Text segment:

※ ※ ※

File Descriptor Encoding

A file descriptor encodes all available variants in a compact format.

File Descriptor Format Specification

Format

d2,{class}.{variant}:{blob_id}:f={format}:s={size}:r={width}x{height}[:{optional}];...

Components

  • d2, - Descriptor prefix (version 2)
  • {class} - Media class:
    • vis - Visual (images: jpeg, png, webp, avif)
    • vid - Video (mp4/h264)
    • aud - Audio (opus, mp3)
    • doc - Documents (pdf)
    • raw - Original unprocessed file
  • {variant} - Quality tier: pf, tn, sd, md, hd, xd, or orig
  • {blob_id} - Content-addressed ID of the blob (b1~...)
  • f={format} - Format: avif, webp, jpeg, png, mp4, opus, pdf
  • s={size} - File size in bytes (integer, no separators)

※ ※ ※

Stated task A: Reproduce the file descriptor specification word for word, beginning at the words "File Descriptor Format" and ending after the words "- Documents (pdf)".
Stated task B: In the file descriptor specification, what version does the descriptor prefix "d2," indicate?
Stated task C: Write the next part of the file descriptor specification, continuing after its last sentence.
The records that follow come from a separate source and are unrelated to the file descriptor specification.

※ ※ ※

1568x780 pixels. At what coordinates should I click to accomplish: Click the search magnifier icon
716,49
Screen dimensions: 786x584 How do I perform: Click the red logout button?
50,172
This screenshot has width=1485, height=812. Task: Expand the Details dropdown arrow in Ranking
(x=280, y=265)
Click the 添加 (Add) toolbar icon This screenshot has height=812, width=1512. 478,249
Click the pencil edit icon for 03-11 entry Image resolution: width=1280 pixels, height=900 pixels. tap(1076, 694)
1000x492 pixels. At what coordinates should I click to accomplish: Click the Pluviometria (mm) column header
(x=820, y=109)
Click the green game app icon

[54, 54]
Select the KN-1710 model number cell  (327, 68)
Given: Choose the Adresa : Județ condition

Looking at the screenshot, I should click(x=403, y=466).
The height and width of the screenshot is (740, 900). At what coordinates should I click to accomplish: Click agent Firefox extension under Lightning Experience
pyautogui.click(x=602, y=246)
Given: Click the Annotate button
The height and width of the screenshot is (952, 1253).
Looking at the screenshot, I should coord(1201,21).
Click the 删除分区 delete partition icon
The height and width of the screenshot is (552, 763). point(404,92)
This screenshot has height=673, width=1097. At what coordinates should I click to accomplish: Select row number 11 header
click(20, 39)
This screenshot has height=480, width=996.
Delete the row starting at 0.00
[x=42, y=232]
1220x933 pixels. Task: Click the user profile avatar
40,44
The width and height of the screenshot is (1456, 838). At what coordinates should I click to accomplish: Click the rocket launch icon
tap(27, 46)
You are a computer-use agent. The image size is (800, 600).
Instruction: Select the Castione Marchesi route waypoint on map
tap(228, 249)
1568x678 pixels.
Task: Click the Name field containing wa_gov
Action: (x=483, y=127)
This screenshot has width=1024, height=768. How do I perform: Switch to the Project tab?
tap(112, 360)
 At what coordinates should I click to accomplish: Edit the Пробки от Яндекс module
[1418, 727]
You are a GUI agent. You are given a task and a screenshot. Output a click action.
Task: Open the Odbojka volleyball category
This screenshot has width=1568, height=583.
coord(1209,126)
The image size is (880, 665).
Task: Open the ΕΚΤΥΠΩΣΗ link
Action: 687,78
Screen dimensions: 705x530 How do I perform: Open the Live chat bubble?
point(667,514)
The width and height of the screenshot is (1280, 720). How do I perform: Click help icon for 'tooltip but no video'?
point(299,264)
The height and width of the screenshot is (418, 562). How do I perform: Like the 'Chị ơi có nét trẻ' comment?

※ ※ ※

Exercise answer A:
File Descriptor Format Specification

Format

d2,{class}.{variant}:{blob_id}:f={format}:s={size}:r={width}x{height}[:{optional}];...

Components

  • d2, - Descriptor prefix (version 2)
  • {class} - Media class:
    • vis - Visual (images: jpeg, png, webp, avif)
    • vid - Video (mp4/h264)
    • aud - Audio (opus, mp3)
    • doc - Documents (pdf)

Exercise answer B: Version 2.

Exercise answer C:
  • r={width}x{height} - Resolution in pixels (width × height)
  • ; - Semicolon separator between variants (no spaces)

Optional Fields

For video, audio, and document files:

  • dur={seconds} - Duration in seconds (floating point, video/audio only)
  • br={kbps} - Bitrate in kbps (integer, video/audio only)
  • pg={count} - Page count (integer, documents only)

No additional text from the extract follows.